Die in den Westen ausgewanderten Syro-Malabarer sehen sich in ihrer größtenteils antichristlich orientierten Umwelt demgegenüber stärker auf den Schulterschluss mit ihren lateinischen Glaubensgenossen verwiesen – dessen „nachkonziliare Errungenschaften“ in der Liturgie eingeschlossen. Und da diese Auswanderergemeinden nicht nur durch Herkunft und Familie, sondern auch durch Finanztransfers stark mit ihren indischen Ursprüngen verbunden sind, transportieren sie (ob gewollt oder unbewußt) diese Tendenz zur Verwestlichung auch stark nach Indien zurück.
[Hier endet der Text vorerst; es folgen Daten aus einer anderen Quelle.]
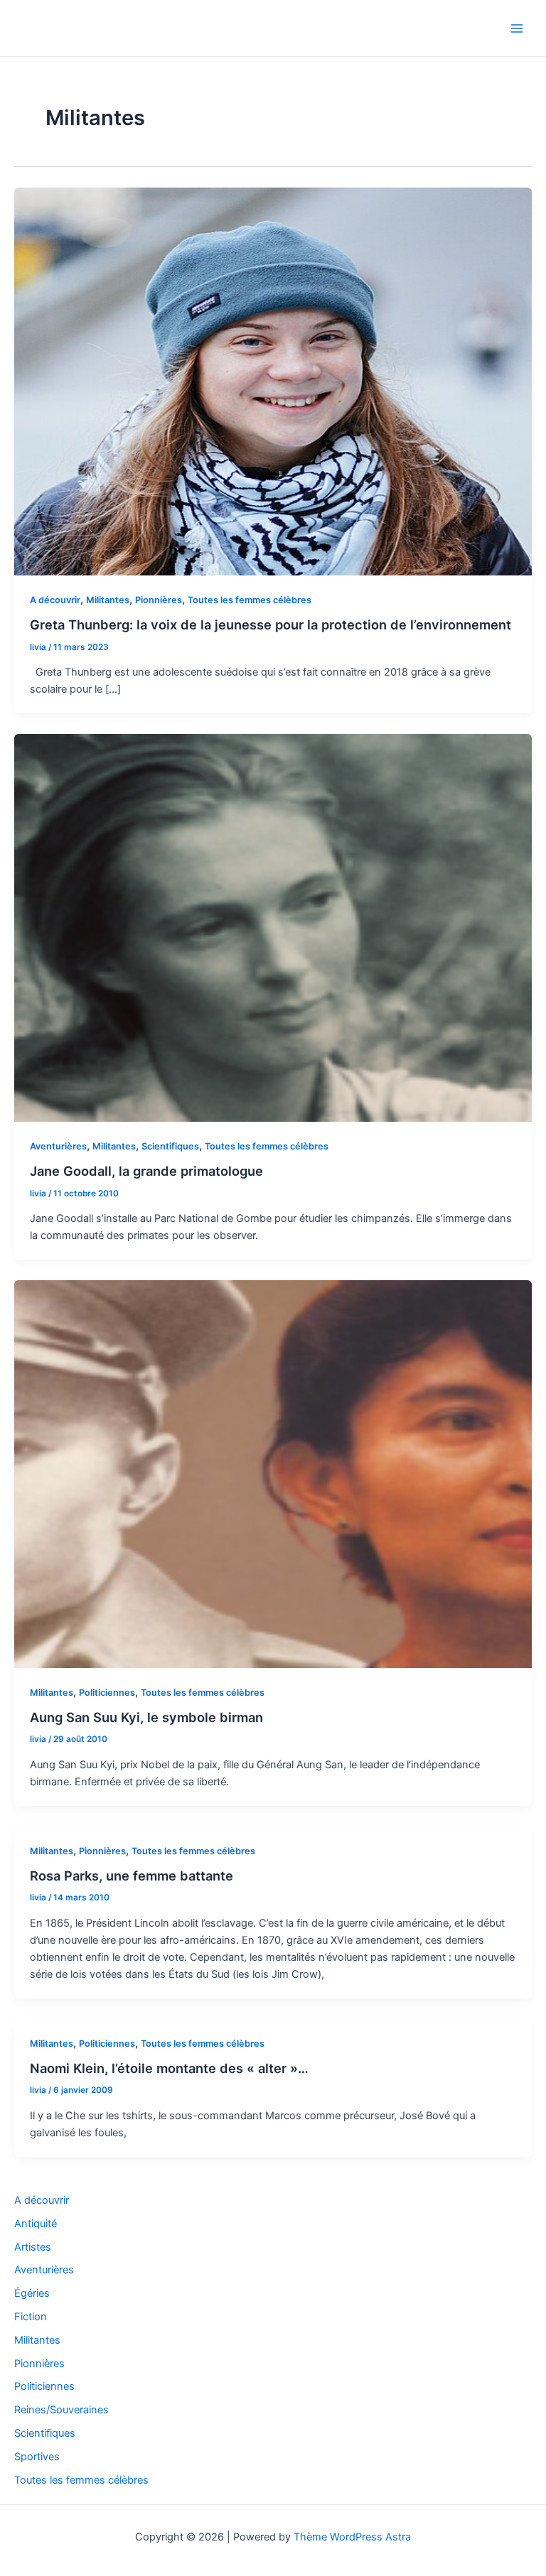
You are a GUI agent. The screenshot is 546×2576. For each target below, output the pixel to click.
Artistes (32, 2247)
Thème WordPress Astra (352, 2537)
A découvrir (55, 600)
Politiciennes (107, 1692)
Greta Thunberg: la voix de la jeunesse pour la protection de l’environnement (270, 624)
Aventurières (58, 1146)
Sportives (37, 2456)
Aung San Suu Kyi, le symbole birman (146, 1717)
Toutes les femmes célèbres (249, 600)
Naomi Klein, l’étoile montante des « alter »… (169, 2068)
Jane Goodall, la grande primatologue (146, 1171)
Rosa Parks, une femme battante (131, 1875)
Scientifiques (170, 1146)
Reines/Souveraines (61, 2409)
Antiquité (35, 2223)
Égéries (32, 2293)
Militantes (107, 600)
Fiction (30, 2316)
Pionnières (158, 600)
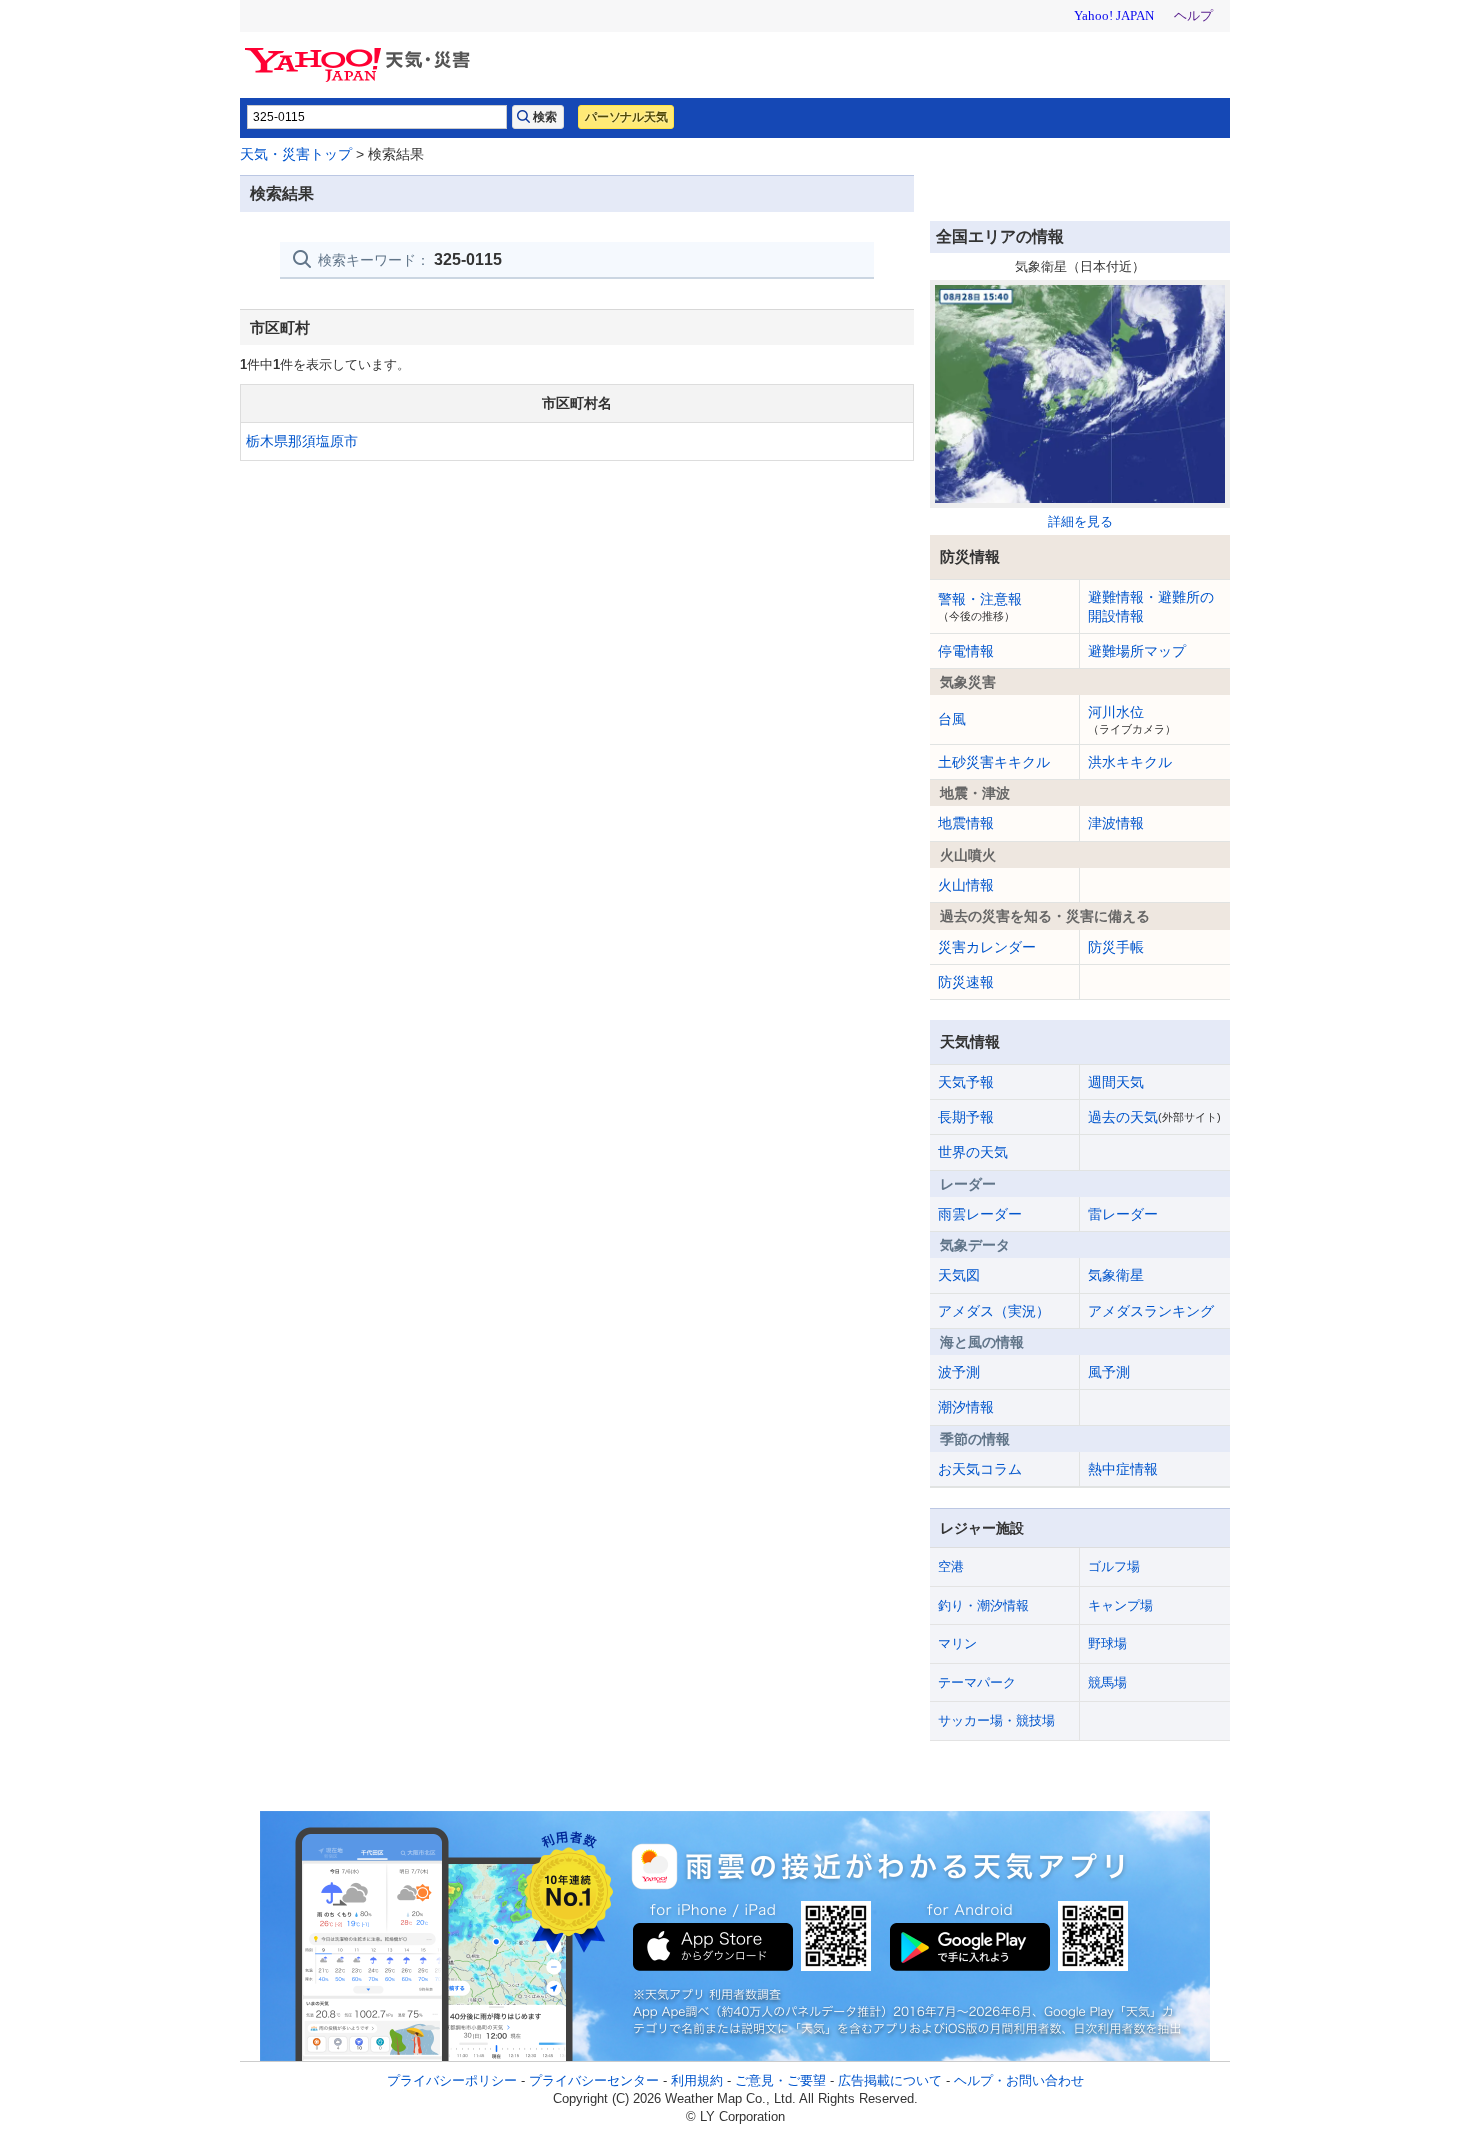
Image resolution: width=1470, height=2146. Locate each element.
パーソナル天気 (626, 117)
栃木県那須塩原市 (302, 441)
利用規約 (697, 2080)
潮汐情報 (966, 1407)
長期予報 (966, 1117)
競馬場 (1107, 1682)
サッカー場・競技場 (996, 1720)
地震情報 (966, 823)
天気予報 (966, 1082)
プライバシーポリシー (452, 2080)
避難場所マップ (1137, 651)
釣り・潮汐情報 (983, 1605)
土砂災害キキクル (994, 762)
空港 (951, 1566)
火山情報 (966, 885)
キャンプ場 (1120, 1605)
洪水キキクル (1130, 762)
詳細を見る (1080, 521)
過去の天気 (1154, 1117)
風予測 (1109, 1372)
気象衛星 (1116, 1275)
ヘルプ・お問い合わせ (1019, 2080)
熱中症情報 (1123, 1469)
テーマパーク (977, 1682)
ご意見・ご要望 (780, 2080)
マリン (957, 1643)
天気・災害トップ (296, 154)
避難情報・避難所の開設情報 (1151, 606)
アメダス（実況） (994, 1311)
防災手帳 (1116, 947)
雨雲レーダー (980, 1214)
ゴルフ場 (1114, 1566)
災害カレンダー (987, 947)
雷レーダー (1123, 1214)
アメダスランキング (1151, 1311)
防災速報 (966, 982)
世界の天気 (973, 1152)
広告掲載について (890, 2080)
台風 (952, 719)
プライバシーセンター (594, 2080)
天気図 (959, 1275)
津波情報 (1116, 823)
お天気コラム (980, 1469)
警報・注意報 (980, 606)
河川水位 (1132, 719)
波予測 (959, 1372)
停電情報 (966, 651)
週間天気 (1116, 1082)
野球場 (1107, 1643)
In Kerala, das den Schwerpunkt der christlich-indischen Auswanderung in den letzten Jahrzehnten bildete, treffen nun wie es scheint diese beiden Tendenzen zur „Re-Indisierung“ und zur weiteren „globalen Verwestlichung“ innerhalb der katholischen Gemeinschaft besonders heftig aufeinander. Die Folgen sind unter anderem auch im Bereich der Liturgie zu besichtigen. Für die katholische Weltkirche ist das einerseits eine ärgerliche Störung und unangenehme Herausforderung, andererseits aber auch eine begrüßenswerte Möglichkeit, sich der Möglichkeiten und Grenzen ihrer eigenen Identität unter den Bedingungen der Globalisierung (und der dadurch provozierten Gegenbewegungen) nicht nur in Indien erneut zu vergewissern. Wohlfeiles Gerede von „Akkulturation“ und Import von Pachamama-Statuen oder Djembe-Trommeln nach Rom bietet noch nicht einmal eine Scheinlösung.